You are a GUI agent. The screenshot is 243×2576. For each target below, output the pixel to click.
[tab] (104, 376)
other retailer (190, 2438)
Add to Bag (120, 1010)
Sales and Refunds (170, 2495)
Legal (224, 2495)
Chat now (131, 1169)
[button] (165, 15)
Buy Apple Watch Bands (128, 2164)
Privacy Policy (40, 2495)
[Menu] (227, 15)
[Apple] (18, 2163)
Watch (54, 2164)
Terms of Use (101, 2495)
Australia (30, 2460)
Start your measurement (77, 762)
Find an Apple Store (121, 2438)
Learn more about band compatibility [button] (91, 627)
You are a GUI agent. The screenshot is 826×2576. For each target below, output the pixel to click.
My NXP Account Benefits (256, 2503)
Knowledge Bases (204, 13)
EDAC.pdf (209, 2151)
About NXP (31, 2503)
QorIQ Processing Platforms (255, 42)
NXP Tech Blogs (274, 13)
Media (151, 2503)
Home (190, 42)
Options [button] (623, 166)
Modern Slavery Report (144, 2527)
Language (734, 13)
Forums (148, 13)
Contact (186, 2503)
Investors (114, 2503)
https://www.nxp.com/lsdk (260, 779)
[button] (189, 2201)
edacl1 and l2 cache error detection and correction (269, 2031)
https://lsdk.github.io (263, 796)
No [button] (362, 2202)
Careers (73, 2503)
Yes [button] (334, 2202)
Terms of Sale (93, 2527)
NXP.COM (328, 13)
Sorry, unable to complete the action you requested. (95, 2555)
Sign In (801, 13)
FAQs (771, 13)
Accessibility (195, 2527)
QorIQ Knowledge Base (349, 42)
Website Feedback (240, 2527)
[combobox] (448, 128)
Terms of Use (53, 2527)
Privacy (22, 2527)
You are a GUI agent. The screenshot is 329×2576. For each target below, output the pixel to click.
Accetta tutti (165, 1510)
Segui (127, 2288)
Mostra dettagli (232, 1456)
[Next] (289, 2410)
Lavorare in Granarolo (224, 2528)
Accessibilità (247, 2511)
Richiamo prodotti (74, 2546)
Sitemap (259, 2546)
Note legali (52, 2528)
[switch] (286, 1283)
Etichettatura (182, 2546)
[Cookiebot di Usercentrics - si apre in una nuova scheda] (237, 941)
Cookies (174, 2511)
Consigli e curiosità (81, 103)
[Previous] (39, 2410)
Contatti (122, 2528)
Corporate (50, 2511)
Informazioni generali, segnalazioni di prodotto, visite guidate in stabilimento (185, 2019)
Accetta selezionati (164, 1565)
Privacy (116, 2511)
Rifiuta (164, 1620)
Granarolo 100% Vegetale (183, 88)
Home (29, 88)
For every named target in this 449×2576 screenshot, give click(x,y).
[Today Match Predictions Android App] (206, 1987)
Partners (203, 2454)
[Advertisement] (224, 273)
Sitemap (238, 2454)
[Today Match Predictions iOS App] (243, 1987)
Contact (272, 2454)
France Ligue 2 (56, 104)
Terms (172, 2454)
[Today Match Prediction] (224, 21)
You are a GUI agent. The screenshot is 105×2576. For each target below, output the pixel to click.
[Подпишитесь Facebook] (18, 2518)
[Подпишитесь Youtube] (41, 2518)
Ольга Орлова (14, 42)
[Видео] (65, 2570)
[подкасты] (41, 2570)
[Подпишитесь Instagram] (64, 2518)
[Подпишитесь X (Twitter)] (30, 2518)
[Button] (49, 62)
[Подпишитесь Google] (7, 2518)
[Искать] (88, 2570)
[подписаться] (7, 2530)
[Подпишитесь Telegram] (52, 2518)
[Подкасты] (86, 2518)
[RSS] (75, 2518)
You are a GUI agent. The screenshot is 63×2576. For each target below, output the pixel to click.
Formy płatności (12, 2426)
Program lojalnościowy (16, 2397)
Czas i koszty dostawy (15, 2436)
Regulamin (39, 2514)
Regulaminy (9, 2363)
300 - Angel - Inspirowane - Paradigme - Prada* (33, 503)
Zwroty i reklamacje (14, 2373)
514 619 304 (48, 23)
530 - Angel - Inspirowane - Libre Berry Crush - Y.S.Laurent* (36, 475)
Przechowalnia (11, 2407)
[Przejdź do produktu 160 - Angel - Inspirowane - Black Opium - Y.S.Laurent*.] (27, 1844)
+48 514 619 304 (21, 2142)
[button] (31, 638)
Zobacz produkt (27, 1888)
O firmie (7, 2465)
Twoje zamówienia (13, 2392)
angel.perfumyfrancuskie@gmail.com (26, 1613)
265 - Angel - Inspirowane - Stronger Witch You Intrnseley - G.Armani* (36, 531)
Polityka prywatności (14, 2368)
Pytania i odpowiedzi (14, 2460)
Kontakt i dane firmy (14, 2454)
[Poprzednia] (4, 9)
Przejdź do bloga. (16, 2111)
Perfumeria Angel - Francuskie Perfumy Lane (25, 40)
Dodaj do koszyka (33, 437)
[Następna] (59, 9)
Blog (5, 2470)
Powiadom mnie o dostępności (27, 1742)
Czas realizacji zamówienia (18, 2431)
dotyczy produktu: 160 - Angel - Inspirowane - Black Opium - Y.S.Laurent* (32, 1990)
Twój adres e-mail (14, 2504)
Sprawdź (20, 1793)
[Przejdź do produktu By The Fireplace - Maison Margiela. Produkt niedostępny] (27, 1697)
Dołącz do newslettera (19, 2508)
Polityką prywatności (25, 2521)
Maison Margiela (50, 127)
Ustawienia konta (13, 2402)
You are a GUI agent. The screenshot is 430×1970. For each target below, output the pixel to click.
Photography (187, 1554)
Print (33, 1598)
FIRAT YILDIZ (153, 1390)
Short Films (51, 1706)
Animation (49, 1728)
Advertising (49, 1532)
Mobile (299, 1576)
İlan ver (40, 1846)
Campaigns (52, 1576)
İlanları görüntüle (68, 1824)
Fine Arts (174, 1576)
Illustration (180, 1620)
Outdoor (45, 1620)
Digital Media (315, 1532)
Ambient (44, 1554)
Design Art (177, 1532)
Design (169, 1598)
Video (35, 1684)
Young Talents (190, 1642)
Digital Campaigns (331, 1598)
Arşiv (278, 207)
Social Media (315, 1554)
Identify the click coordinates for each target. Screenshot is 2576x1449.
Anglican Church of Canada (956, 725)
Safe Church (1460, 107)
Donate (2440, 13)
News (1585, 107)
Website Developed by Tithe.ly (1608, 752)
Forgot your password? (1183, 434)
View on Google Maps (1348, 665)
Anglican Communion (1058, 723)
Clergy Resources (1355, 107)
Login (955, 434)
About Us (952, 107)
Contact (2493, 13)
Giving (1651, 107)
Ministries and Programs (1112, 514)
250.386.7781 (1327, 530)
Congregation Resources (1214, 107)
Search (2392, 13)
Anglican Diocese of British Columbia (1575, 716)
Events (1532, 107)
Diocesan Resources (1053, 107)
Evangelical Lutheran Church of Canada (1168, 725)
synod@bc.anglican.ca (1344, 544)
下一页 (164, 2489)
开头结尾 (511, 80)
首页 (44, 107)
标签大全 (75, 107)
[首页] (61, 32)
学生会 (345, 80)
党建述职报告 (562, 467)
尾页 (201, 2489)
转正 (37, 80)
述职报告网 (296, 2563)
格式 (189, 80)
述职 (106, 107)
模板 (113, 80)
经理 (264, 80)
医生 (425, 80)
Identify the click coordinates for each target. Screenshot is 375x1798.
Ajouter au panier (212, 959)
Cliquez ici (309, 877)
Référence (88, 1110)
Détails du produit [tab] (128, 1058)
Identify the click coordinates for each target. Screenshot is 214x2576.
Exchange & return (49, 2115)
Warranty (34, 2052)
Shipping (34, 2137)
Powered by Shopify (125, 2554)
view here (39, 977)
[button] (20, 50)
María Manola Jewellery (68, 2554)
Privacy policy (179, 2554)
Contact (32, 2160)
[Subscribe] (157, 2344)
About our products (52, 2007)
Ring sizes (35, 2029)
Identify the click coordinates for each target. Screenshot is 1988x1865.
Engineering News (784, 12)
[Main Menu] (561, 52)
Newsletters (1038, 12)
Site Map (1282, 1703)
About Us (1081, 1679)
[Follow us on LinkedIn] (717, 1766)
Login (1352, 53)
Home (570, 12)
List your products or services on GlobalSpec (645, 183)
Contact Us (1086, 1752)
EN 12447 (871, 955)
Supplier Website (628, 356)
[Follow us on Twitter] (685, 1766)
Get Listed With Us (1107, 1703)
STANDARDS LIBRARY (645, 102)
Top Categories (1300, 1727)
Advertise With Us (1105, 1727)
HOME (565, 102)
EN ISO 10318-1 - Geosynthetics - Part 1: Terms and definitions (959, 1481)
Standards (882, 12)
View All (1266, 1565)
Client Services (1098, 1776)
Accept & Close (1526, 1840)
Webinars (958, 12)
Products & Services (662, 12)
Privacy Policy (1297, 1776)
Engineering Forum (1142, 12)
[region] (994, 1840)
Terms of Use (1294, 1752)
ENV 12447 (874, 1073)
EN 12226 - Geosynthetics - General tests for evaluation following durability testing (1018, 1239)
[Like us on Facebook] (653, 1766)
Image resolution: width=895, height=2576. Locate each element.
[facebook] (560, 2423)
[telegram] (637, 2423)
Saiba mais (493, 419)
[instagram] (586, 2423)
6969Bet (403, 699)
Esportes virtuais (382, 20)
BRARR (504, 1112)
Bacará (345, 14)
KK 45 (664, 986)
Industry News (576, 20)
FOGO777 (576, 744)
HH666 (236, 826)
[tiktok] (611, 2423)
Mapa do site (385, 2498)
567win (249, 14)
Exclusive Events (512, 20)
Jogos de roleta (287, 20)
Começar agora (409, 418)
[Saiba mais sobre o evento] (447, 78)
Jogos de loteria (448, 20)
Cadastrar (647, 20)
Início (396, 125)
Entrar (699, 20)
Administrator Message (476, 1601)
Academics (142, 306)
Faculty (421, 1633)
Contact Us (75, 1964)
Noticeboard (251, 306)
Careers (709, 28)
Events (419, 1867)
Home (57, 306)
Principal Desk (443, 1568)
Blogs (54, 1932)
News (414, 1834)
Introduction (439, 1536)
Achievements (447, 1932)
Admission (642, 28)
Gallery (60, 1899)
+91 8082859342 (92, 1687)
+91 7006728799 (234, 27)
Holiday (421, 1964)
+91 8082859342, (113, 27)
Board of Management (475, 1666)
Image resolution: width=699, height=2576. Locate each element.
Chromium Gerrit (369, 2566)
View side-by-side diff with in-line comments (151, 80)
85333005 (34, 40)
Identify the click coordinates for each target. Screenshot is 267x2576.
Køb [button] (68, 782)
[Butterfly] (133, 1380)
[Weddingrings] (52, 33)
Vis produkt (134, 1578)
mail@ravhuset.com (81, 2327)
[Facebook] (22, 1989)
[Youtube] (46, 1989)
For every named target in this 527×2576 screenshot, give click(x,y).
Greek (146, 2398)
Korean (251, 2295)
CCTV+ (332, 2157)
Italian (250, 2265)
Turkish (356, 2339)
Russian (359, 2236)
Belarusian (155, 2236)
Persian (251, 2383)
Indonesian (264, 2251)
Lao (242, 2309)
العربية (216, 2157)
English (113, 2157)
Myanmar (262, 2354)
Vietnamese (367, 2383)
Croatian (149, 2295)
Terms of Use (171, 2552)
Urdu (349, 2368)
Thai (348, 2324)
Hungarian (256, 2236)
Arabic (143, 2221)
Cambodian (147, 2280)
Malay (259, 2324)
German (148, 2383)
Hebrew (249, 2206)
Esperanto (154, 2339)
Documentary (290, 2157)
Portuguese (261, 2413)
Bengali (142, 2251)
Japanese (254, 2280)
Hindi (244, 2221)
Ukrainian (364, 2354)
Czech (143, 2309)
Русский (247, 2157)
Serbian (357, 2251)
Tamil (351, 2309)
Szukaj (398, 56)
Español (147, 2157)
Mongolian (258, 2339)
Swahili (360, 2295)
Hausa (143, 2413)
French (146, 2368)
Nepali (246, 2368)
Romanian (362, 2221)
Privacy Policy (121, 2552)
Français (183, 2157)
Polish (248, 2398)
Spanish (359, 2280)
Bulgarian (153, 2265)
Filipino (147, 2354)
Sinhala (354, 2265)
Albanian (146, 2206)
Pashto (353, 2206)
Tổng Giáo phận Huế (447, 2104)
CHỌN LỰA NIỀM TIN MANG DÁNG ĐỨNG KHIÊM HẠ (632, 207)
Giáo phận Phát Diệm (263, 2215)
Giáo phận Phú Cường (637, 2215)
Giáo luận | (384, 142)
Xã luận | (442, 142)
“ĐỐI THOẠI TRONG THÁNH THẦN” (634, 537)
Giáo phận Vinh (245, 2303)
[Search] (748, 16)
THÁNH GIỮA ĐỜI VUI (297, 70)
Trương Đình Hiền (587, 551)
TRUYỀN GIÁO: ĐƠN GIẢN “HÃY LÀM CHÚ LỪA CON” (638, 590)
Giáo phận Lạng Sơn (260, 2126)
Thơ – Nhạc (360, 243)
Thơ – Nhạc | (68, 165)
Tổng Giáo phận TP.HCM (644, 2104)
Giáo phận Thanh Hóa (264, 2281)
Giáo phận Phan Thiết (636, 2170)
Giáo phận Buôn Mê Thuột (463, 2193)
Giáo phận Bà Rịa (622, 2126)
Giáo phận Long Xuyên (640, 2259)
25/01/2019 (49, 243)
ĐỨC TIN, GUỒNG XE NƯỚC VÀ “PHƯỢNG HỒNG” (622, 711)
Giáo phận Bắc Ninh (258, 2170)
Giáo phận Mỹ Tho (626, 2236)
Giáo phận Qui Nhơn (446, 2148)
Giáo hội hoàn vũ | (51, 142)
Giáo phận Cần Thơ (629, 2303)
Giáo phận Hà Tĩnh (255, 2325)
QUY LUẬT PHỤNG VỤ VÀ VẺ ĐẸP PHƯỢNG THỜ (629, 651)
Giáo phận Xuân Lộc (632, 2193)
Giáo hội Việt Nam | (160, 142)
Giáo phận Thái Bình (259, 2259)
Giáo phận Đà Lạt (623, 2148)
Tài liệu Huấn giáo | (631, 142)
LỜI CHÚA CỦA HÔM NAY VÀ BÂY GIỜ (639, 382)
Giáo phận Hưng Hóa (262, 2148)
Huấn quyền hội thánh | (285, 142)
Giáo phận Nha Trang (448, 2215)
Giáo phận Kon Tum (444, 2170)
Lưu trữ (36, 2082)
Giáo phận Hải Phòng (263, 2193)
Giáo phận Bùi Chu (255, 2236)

---------------

What you will do: Look above for the line with "[facebook] (560, 2423)"; retype exactly that line, every line after it up to the line with "Polish (248, 2398)", and that line too, nothing else.

Your response:
[facebook] (560, 2423)
[telegram] (637, 2423)
Saiba mais (493, 419)
[instagram] (586, 2423)
6969Bet (403, 699)
Esportes virtuais (382, 20)
BRARR (504, 1112)
Bacará (345, 14)
KK 45 (664, 986)
Industry News (576, 20)
FOGO777 (576, 744)
HH666 (236, 826)
[tiktok] (611, 2423)
Mapa do site (385, 2498)
567win (249, 14)
Exclusive Events (512, 20)
Jogos de roleta (287, 20)
Começar agora (409, 418)
[Saiba mais sobre o evento] (447, 78)
Jogos de loteria (448, 20)
Cadastrar (647, 20)
Início (396, 125)
Entrar (699, 20)
Administrator Message (476, 1601)
Academics (142, 306)
Faculty (421, 1633)
Contact Us (75, 1964)
Noticeboard (251, 306)
Careers (709, 28)
Events (419, 1867)
Home (57, 306)
Principal Desk (443, 1568)
Blogs (54, 1932)
News (414, 1834)
Introduction (439, 1536)
Achievements (447, 1932)
Admission (642, 28)
Gallery (60, 1899)
+91 8082859342 (92, 1687)
+91 7006728799 (234, 27)
Holiday (421, 1964)
+91 8082859342, (113, 27)
Board of Management (475, 1666)
Image resolution: width=699, height=2576. Locate each element.
Chromium Gerrit (369, 2566)
View side-by-side diff with in-line comments (151, 80)
85333005 (34, 40)
Identify the click coordinates for each target. Screenshot is 267x2576.
Køb [button] (68, 782)
[Butterfly] (133, 1380)
[Weddingrings] (52, 33)
Vis produkt (134, 1578)
mail@ravhuset.com (81, 2327)
[Facebook] (22, 1989)
[Youtube] (46, 1989)
For every named target in this 527×2576 screenshot, give click(x,y).
Greek (146, 2398)
Korean (251, 2295)
CCTV+ (332, 2157)
Italian (250, 2265)
Turkish (356, 2339)
Russian (359, 2236)
Belarusian (155, 2236)
Persian (251, 2383)
Indonesian (264, 2251)
Lao (242, 2309)
العربية (216, 2157)
English (113, 2157)
Myanmar (262, 2354)
Vietnamese (367, 2383)
Croatian (149, 2295)
Terms of Use (171, 2552)
Urdu (349, 2368)
Thai (348, 2324)
Hungarian (256, 2236)
Arabic (143, 2221)
Cambodian (147, 2280)
Malay (259, 2324)
German (148, 2383)
Hebrew (249, 2206)
Esperanto (154, 2339)
Documentary (290, 2157)
Portuguese (261, 2413)
Bengali (142, 2251)
Japanese (254, 2280)
Hindi (244, 2221)
Ukrainian (364, 2354)
Czech (143, 2309)
Русский (247, 2157)
Serbian (357, 2251)
Tamil (351, 2309)
Szukaj (398, 56)
Español (147, 2157)
Mongolian (258, 2339)
Swahili (360, 2295)
Hausa (143, 2413)
French (146, 2368)
Nepali (246, 2368)
Romanian (362, 2221)
Privacy Policy (121, 2552)
Français (183, 2157)
Polish (248, 2398)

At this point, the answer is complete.